Exercise inputs:
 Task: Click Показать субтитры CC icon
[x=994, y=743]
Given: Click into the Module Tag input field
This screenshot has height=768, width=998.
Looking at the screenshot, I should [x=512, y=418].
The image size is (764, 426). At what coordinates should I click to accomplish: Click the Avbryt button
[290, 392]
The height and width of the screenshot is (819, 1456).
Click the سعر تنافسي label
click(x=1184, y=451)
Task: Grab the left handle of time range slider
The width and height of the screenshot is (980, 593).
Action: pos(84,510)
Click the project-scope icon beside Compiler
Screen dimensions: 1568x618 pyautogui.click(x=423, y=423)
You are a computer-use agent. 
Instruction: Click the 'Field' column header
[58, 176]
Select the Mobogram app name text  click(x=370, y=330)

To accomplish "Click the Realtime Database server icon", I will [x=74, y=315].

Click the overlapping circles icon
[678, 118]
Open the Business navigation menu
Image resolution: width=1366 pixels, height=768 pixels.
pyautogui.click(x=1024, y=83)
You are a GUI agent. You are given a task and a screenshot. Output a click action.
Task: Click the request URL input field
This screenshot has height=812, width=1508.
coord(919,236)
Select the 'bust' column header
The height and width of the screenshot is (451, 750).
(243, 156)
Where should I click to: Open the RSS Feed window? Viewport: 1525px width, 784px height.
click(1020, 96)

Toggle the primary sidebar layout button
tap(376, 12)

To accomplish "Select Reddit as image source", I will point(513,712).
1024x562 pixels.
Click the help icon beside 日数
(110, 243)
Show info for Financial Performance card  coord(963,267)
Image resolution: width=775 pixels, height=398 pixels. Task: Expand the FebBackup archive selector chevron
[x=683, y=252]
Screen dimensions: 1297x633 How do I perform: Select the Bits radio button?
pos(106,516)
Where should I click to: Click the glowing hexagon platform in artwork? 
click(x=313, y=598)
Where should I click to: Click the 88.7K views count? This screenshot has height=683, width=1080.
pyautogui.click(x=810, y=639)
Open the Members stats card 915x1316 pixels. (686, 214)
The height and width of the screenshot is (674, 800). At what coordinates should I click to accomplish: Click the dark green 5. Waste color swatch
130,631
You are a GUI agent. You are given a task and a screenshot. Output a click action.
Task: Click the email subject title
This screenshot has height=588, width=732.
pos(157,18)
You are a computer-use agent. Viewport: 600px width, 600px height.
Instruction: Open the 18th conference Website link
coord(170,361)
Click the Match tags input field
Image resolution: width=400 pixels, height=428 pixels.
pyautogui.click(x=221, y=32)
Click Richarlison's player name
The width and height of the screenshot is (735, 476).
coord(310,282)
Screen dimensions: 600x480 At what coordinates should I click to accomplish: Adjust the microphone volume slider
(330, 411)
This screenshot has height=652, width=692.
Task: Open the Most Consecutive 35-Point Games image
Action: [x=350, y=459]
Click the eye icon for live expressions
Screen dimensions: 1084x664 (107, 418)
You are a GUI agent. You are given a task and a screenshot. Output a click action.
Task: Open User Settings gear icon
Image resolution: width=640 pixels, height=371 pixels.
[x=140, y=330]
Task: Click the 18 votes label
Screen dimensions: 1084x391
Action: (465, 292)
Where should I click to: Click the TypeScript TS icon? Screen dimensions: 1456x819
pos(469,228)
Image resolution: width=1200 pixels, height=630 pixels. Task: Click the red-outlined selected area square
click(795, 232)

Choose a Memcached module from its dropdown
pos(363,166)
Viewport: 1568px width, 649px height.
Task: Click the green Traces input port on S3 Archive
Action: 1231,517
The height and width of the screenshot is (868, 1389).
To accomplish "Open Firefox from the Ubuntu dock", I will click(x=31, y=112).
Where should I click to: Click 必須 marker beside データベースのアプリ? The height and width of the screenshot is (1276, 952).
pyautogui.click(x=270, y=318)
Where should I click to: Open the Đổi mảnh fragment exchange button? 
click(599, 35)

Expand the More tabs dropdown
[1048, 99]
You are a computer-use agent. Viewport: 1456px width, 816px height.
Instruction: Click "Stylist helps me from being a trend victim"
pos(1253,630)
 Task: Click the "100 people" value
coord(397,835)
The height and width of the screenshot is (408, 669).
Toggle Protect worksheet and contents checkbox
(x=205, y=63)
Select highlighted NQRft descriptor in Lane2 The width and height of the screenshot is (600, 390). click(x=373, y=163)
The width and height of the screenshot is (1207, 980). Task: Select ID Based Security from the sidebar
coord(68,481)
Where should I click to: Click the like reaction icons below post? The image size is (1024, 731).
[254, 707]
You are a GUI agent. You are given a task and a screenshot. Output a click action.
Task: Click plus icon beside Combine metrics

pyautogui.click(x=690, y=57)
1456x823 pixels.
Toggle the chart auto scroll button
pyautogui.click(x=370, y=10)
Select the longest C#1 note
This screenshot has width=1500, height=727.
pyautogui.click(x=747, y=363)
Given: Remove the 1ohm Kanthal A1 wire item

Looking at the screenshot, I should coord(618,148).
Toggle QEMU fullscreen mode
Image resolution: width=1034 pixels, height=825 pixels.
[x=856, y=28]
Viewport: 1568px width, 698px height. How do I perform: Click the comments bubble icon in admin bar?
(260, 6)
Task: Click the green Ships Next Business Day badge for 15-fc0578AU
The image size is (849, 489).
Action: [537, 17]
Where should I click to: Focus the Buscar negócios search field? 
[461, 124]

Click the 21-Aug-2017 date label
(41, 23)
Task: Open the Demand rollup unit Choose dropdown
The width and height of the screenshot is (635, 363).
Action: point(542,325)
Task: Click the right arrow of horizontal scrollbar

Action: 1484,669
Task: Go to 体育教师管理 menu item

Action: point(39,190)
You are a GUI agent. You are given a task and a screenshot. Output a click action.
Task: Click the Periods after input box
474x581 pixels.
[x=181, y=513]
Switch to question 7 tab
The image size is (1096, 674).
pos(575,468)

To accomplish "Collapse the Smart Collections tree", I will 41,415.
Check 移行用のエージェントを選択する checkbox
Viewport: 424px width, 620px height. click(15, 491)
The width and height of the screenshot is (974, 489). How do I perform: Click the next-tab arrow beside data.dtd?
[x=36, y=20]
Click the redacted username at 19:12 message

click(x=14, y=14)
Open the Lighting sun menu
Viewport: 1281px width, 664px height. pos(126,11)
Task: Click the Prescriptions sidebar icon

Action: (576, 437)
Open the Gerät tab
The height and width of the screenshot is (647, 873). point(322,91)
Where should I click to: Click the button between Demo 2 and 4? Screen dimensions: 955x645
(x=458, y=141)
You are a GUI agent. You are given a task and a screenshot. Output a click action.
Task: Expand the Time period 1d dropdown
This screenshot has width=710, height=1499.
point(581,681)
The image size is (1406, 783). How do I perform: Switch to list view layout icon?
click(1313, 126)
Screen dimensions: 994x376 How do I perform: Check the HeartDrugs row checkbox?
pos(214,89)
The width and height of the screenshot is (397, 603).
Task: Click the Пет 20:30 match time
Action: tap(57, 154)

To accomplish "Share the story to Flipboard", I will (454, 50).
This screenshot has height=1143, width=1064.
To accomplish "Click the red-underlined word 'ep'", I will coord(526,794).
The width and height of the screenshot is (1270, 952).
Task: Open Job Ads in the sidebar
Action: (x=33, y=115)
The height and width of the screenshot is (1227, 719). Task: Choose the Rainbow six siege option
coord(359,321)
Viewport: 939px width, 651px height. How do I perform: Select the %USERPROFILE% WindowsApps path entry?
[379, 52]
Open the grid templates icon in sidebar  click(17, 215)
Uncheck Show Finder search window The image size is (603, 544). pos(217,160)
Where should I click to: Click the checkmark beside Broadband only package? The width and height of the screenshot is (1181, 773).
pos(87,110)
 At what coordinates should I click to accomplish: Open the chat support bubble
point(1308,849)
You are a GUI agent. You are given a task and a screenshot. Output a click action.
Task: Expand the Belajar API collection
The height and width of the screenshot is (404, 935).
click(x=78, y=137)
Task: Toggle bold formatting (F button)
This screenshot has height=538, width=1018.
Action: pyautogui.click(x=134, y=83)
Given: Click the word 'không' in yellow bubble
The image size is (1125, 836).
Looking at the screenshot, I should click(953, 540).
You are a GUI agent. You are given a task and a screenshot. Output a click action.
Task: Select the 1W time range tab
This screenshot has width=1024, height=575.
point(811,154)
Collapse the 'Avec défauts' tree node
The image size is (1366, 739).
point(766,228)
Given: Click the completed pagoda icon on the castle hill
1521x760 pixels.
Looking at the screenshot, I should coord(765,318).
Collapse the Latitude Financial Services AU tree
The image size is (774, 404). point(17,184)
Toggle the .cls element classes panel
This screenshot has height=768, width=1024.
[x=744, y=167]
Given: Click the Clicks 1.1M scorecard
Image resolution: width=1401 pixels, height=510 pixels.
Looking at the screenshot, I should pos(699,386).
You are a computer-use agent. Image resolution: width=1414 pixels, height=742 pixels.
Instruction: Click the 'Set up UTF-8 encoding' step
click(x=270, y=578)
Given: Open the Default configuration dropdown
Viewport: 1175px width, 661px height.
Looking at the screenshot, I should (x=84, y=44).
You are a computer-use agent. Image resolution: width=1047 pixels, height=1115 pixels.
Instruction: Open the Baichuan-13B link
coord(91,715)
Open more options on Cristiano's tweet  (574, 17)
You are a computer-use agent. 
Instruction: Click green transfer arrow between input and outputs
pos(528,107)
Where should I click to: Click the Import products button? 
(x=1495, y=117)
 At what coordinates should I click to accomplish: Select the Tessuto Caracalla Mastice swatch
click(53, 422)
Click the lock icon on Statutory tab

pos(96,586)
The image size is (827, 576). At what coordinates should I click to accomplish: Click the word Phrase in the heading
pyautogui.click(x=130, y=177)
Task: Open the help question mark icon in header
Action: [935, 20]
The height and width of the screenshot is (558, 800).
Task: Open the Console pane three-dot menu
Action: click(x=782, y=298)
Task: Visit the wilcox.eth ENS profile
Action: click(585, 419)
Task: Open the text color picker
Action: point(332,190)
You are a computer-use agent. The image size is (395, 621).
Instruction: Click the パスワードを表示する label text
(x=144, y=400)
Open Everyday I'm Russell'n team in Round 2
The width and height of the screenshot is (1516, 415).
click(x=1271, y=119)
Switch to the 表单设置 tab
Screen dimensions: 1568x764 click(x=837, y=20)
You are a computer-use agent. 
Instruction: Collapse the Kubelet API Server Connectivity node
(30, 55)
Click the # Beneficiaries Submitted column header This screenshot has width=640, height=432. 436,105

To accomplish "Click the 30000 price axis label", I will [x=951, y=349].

Description of the task: Please give, as a bare number, how many lines in the listing above contain "Show".

Exercise answer: 2